Collect each line of the items below that contains the string "pixels".

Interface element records
-- Begin --

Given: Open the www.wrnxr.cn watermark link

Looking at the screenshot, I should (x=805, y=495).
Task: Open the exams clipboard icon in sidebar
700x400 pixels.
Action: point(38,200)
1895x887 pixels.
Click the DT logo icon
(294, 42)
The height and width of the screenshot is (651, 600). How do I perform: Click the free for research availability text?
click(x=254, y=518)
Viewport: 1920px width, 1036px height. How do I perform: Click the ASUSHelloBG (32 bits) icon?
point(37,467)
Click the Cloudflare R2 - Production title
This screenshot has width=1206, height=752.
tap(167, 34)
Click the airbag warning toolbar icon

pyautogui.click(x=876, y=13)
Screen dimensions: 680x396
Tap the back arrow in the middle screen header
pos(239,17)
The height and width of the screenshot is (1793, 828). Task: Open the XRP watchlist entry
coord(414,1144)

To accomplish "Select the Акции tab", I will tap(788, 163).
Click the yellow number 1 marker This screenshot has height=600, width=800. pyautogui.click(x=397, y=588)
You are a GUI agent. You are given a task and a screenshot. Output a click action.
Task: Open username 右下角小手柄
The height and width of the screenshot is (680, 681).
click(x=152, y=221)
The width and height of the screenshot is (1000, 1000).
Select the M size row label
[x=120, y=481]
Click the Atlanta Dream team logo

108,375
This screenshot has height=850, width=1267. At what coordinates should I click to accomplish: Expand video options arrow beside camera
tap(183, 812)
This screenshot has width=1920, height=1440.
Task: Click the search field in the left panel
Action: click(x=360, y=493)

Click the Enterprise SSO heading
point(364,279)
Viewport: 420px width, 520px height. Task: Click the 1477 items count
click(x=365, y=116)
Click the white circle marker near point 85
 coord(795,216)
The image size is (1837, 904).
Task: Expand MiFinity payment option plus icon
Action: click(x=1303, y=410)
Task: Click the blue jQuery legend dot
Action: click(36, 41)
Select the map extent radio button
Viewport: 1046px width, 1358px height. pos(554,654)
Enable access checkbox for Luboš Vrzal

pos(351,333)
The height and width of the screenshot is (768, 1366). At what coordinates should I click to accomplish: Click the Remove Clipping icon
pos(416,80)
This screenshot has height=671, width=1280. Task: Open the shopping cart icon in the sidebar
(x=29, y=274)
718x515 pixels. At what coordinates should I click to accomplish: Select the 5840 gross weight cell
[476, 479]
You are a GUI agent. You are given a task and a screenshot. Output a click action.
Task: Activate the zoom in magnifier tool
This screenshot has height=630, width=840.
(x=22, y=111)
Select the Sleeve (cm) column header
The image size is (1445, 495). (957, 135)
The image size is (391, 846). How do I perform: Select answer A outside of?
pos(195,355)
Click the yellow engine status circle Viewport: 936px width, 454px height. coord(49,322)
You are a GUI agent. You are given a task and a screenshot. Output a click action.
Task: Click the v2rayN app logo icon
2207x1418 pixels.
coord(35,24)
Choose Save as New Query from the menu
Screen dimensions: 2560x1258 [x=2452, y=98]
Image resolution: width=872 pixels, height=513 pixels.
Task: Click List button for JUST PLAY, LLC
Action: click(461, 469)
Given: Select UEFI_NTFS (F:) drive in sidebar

-- End --

• _Completed exercise_:
700x400 pixels.
1895x887 pixels.
718x515 pixels. At what coordinates should I click to accomplish: Select the 5840 gross weight cell
2207x1418 pixels.
Image resolution: width=872 pixels, height=513 pixels.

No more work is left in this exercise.